In the linear system of e-commerce, we closed the whole chain of services related to the buyer’s purchase behavior into a service set, which was defined as a transaction unit. The transaction unit can do this: all requests and orders related to the buyer’s transaction behavior are completed in a closed loop within the unit, which is the remote multi-activity unit deployment architecture.

Another constraint in the implementation of hybrid technology comes from the limitation of hardware resources. Offline and online services have different requirements for hardware resources, and the storage resources of each service may not be suitable for the other service. Therefore, we encounter the adaptation problem of the storage resources in the implementation, which is most strongly reflected in disk resources.

There are a large number of low-cost HDDS in the native resources of offline services, and HDDS are almost used up during offline operation. It’s basically not available for online business.

To avoid disk IOPS performance problems, compute storage separation is introduced. Computing and storage separation is another technology that has evolved within our group. It provides centralized computing and storage services where compute nodes are connected to storage centers through a network that eliminates the dependence of compute nodes on local disks.

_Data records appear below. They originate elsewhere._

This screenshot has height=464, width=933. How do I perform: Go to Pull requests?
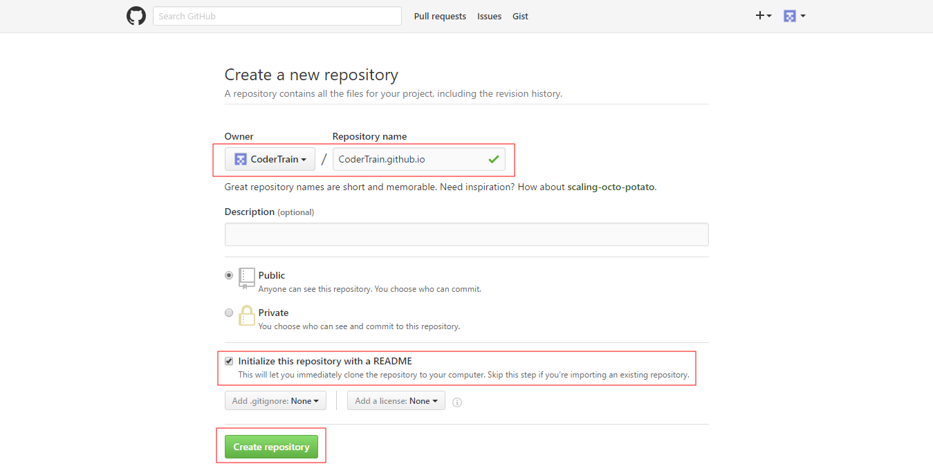[440, 16]
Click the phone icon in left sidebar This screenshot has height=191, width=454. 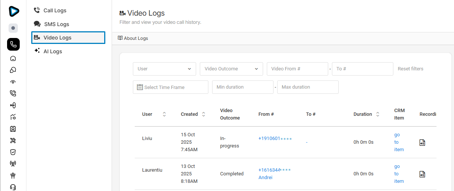pyautogui.click(x=13, y=45)
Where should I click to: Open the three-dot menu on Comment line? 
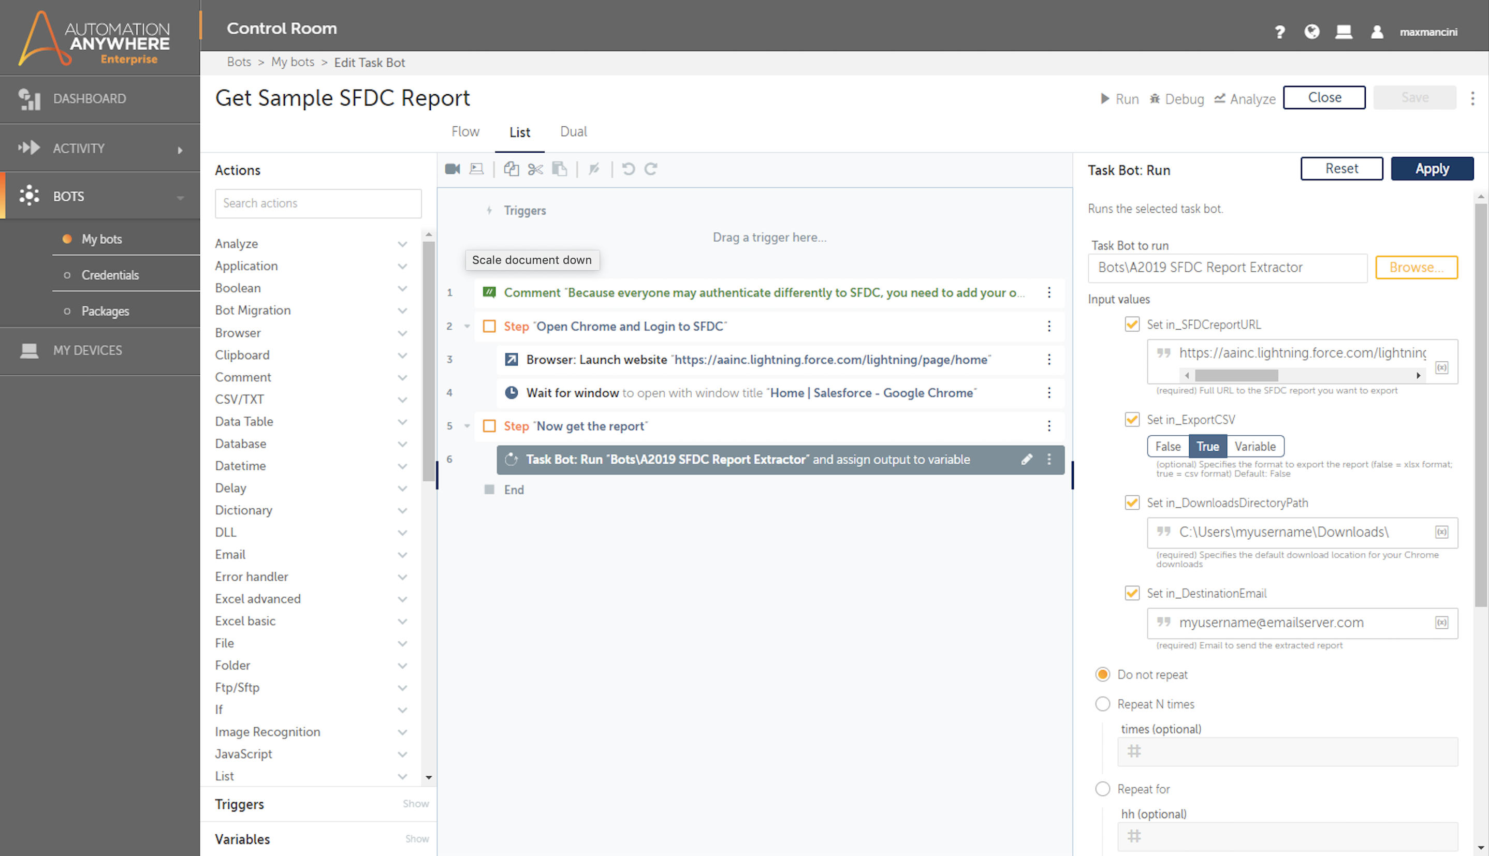point(1049,293)
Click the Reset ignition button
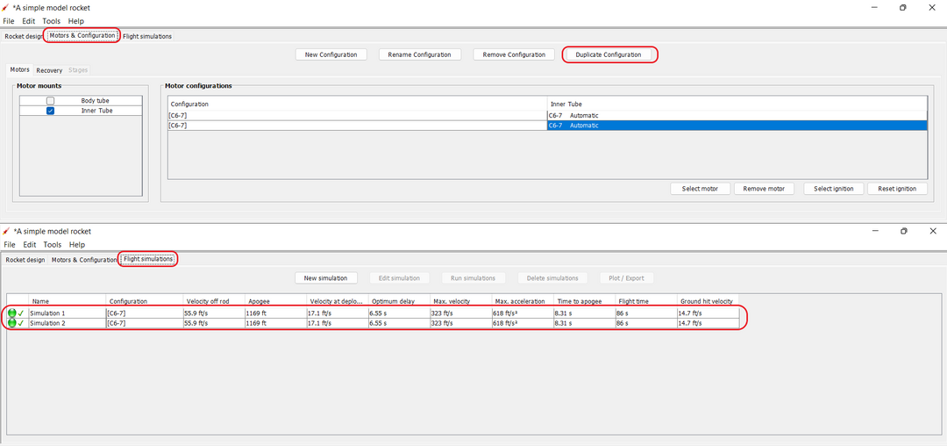947x446 pixels. (897, 189)
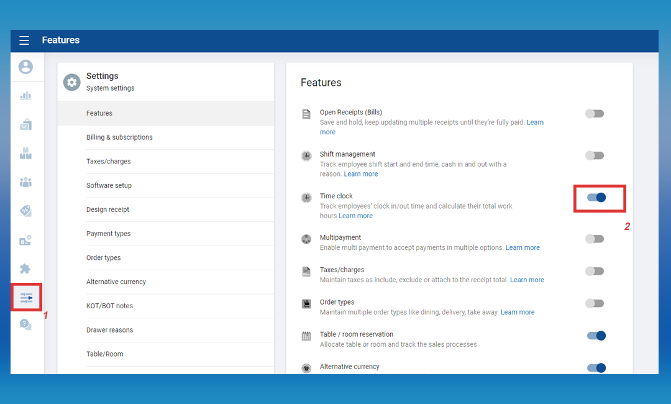The width and height of the screenshot is (671, 404).
Task: Open the boxes inventory icon in sidebar
Action: 25,154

Storage clusters can provide different storage capabilities. Online services have high requirements on storage performance but low throughput. Therefore, we use computing and storage separation technology to obtain IOPS remote storage services.

2.3 Resource Allocation in mixed-use Clusters

After finishing the overall structure, we look at the resource allocation of the mixed cluster from the perspective of resources, how to achieve out of thin air.

The first is the resources from the stand-alone perspective, mainly CPU, MEM, Disk and Net. The following will describe how to achieve the acquisition of additional resources.

Let’s take a look at THE CPU. The daily resource utilization of the pure online cluster is about 10%. It can be said that the online business cannot make full use of the CPU in the daily situation.

Offline tasks are more like sponges that soak up water, with huge business volumes that can use as much CPU power as they want. With the above background of business use of resources, it is possible to keep the CPU in two for life in hybrid technology.

In the kernel operation mechanism, CPU resources are allocated to different processes in time slice rotation training. We allocate one CPU core to online services and offline tasks at the same time, and ensure that online services have a high priority. When online services are idle, the CPU can be used offline, and when online services are needed, the offline tasks are preempted and suspended.

As mentioned above, Pouch container is a resource unit for online services. Pouch container is bound to a certain CPU core for use by an online service. Sigma will assume that the entire physical machine is online.

At the same time, the Fuxi scheduler considers this machine as offline, and it will allocate the CPU resources of the whole machine to offline tasks as allocable resources. In this way, the effect of Double CPU resources is achieved.

Assigning the same CPU to two business runs runs the risk of competition, which relies on core kernel technology for CPU isolation and scheduling, as discussed below.

CPU time slices can be shared by multiple processes, but MEM and Disk resources are tricky. They are expendable and cannot be used by other processes, or they will be overwritten by new processes. How to carry out memory level reuse becomes another research focus.

Figure (top right) illustrates the mechanism of memory oversold usage in mixed-segment technology, with brackets at the top representing online memory allocation (blue) and offline memory allocation (red), and brackets at the bottom representing online memory usage (blue) and offline memory usage (red).

As can be seen in the figure, the amount of memory allocated to online memory is used more when offline memory is used. Through this mechanism, memory oversold is realized.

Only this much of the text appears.